From the line containing "Open the Compliance section in sidebar" through the last line of the entries below, print each line exactly. Pictures stay out.

**Provided data**:
────────────────────────────────────────
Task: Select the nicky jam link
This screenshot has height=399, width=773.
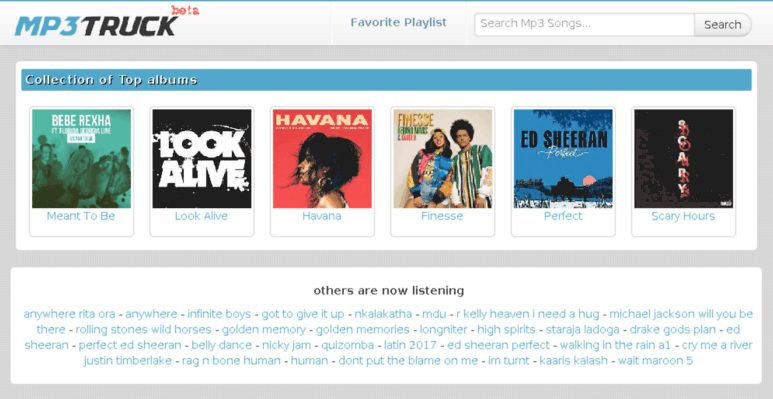Action: [283, 345]
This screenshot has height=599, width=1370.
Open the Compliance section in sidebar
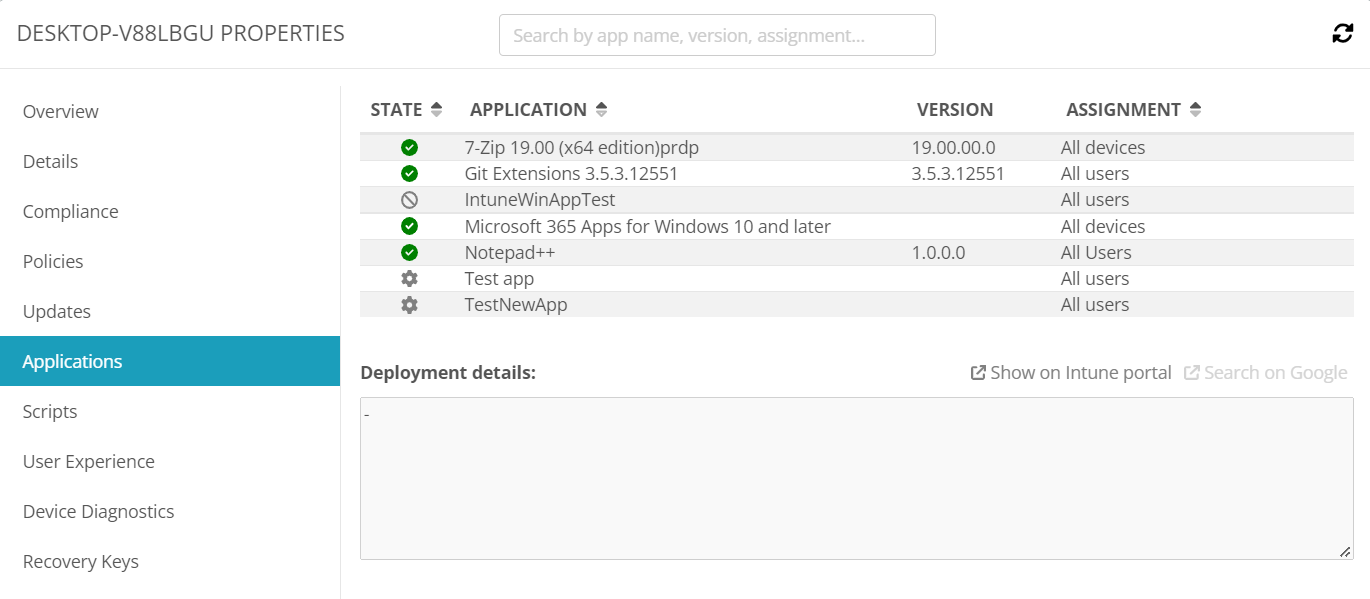coord(71,212)
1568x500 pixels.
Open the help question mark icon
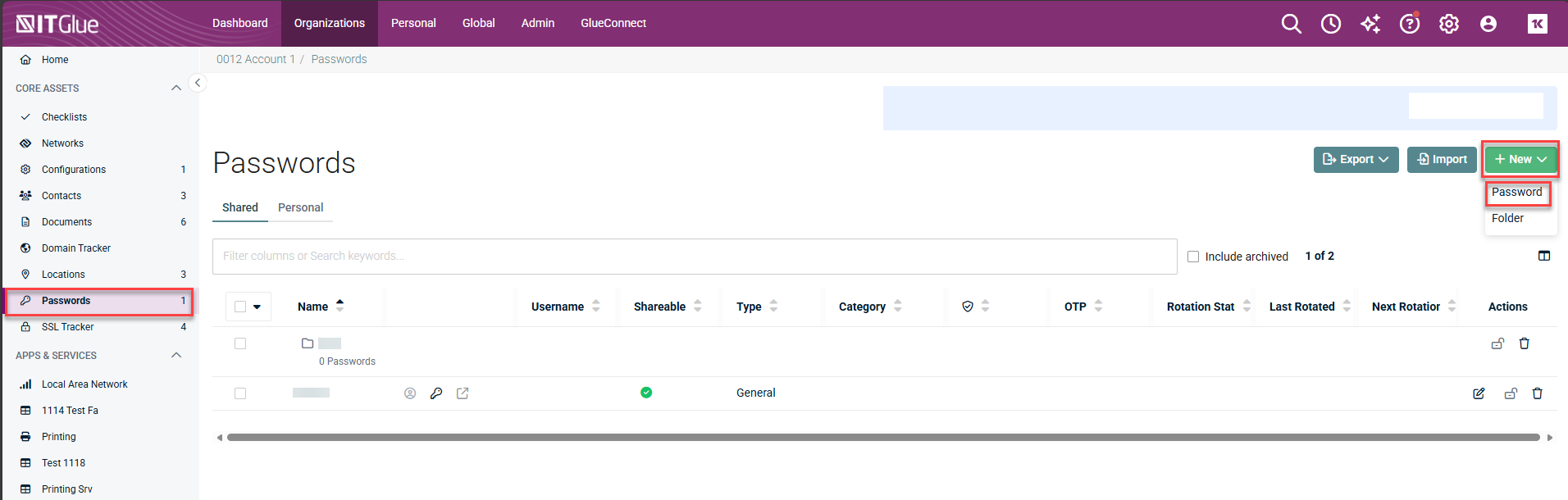(x=1409, y=24)
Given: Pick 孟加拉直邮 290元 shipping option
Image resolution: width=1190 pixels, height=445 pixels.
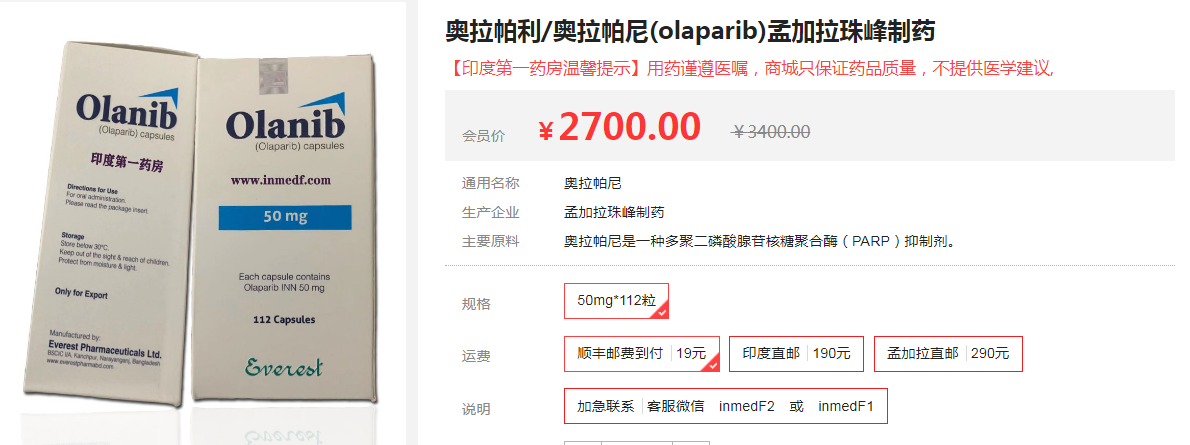Looking at the screenshot, I should coord(947,353).
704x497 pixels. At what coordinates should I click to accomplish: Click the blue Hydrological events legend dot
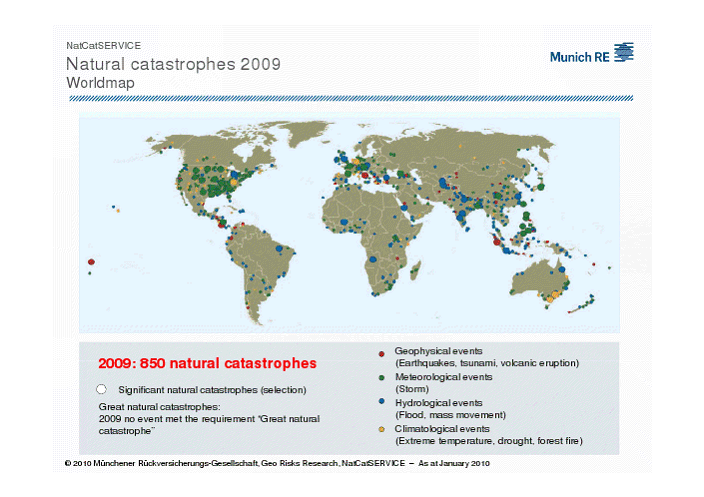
────────────────────────────────────────
**Completed task**:
Open the Compliance section in sidebar
coord(71,212)
1568x500 pixels.
Open the help question mark icon
(x=1409, y=24)
Given: Pick 孟加拉直邮 290元 shipping option
Image resolution: width=1190 pixels, height=445 pixels.
Looking at the screenshot, I should coord(947,353).
704x497 pixels. At what coordinates should I click to accomplish: Click the blue Hydrological events legend dot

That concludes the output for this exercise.